From the records below, output exactly the lines running from the line containing "Task: Click the additional" through the line containing "309x235 pixels.", and no others.

(Items from a dataset)
★ ★ ★ ★ ★ ★ ★
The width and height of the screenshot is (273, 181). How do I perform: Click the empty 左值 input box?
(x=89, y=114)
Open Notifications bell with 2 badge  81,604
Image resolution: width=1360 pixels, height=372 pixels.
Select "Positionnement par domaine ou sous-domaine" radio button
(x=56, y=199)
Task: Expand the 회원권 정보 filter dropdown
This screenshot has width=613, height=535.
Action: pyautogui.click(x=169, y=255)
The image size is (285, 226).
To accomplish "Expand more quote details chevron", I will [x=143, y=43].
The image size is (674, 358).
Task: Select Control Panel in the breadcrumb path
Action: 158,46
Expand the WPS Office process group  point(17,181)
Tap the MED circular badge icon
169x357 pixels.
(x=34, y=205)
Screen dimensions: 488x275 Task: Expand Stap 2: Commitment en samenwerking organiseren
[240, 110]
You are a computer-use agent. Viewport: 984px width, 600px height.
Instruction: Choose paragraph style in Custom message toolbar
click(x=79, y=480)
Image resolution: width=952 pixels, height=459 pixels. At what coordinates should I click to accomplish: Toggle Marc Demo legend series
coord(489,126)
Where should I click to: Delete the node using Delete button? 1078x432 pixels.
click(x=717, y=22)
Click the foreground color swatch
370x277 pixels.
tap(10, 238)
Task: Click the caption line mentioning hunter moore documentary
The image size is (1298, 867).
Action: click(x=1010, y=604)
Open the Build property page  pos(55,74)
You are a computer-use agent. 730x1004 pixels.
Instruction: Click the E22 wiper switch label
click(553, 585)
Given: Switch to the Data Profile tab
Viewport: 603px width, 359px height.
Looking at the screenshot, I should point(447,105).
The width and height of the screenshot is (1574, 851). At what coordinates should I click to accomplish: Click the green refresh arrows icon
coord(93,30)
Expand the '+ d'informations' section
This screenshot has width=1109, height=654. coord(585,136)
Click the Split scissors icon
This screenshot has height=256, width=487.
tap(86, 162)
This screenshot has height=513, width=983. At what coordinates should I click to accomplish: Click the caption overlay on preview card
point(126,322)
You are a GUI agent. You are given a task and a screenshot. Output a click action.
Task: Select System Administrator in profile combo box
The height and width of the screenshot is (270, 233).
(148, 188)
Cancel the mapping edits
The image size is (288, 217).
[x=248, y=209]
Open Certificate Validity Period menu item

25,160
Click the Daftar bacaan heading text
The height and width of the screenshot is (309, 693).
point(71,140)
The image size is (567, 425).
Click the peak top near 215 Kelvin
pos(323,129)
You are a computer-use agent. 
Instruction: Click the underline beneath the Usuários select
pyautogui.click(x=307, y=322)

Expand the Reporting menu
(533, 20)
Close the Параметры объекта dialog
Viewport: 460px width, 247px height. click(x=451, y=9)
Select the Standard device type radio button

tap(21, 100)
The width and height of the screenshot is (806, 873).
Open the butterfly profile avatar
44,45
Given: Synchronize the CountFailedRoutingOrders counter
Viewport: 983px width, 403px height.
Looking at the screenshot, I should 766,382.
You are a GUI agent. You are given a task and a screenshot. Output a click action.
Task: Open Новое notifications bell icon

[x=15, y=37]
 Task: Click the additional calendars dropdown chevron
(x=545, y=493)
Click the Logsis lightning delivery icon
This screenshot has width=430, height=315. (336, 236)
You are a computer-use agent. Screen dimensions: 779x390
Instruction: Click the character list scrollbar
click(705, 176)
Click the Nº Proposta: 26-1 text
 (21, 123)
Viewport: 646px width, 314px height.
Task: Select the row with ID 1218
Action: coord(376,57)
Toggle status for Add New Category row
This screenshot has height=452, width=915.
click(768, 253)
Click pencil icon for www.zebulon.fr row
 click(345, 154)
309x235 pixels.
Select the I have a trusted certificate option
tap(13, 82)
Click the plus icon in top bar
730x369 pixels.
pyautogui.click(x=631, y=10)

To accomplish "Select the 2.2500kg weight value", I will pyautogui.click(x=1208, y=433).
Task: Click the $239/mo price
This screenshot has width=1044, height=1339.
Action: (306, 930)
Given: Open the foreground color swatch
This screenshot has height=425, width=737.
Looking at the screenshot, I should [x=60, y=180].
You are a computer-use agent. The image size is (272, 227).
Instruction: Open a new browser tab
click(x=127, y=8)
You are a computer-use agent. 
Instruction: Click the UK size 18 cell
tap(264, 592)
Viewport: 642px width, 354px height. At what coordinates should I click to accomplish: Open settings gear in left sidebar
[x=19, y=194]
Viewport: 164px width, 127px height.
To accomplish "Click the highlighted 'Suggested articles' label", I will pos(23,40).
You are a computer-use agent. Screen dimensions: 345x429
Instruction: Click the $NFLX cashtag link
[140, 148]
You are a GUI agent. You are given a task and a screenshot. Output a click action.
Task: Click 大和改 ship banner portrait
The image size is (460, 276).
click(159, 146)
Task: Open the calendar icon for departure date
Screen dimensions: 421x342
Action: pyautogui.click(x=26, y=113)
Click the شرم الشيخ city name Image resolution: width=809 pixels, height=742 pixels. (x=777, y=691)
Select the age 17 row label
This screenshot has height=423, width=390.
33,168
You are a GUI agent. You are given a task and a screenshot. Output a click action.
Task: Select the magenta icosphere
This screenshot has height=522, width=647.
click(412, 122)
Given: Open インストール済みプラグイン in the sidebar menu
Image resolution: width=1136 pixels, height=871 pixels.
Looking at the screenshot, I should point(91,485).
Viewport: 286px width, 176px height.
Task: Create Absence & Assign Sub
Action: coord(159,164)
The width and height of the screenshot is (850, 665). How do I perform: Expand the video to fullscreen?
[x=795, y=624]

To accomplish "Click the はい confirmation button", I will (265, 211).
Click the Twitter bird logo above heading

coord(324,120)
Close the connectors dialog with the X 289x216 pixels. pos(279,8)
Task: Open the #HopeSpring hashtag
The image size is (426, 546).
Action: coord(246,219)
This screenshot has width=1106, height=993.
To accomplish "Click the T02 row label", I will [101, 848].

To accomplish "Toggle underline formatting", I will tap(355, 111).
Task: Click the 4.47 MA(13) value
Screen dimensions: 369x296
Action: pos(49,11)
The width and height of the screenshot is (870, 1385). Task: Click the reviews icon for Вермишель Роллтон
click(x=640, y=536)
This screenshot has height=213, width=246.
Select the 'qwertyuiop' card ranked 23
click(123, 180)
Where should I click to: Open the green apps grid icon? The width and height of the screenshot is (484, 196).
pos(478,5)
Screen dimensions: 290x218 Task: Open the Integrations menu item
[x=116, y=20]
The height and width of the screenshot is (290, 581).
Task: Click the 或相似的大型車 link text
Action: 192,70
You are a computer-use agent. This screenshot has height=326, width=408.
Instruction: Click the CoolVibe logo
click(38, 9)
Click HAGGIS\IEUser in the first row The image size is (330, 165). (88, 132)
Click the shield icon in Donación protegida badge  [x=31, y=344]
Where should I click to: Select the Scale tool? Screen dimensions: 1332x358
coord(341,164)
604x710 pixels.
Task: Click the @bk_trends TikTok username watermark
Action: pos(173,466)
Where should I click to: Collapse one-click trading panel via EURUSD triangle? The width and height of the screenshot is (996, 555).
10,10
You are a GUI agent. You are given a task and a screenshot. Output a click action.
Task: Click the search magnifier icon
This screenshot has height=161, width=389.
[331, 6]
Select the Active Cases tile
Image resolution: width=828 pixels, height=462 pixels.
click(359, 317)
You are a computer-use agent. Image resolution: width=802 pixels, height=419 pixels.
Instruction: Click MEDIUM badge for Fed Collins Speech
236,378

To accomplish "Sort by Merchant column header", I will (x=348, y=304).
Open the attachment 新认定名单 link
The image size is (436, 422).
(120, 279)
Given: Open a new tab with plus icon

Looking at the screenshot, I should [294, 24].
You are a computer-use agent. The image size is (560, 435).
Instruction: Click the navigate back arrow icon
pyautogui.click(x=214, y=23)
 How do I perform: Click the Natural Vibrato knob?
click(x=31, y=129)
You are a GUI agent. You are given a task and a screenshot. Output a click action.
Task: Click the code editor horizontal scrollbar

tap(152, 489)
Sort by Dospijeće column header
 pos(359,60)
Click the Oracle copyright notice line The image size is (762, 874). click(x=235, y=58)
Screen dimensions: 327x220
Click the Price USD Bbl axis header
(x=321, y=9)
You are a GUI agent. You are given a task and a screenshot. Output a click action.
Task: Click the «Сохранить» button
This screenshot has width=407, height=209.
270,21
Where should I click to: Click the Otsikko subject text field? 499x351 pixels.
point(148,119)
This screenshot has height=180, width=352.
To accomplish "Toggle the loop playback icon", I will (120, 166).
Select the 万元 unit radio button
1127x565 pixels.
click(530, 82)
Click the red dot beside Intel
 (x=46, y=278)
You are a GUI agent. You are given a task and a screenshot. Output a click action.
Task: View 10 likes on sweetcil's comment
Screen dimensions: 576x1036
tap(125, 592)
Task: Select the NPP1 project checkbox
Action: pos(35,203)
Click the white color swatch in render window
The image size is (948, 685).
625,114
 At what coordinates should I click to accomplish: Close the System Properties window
★ ★ ★ ★ ★ ★ ★
■ RESPONSE TO THIS TASK ■
 Task: Click the additional calendars dropdown chevron
(x=545, y=493)
Click the Logsis lightning delivery icon
This screenshot has width=430, height=315. (336, 236)
You are a computer-use agent. Screen dimensions: 779x390
Instruction: Click the character list scrollbar
click(705, 176)
Click the Nº Proposta: 26-1 text
 (21, 123)
Viewport: 646px width, 314px height.
Task: Select the row with ID 1218
Action: coord(376,57)
Toggle status for Add New Category row
This screenshot has height=452, width=915.
click(768, 253)
Click pencil icon for www.zebulon.fr row
 click(345, 154)
309x235 pixels.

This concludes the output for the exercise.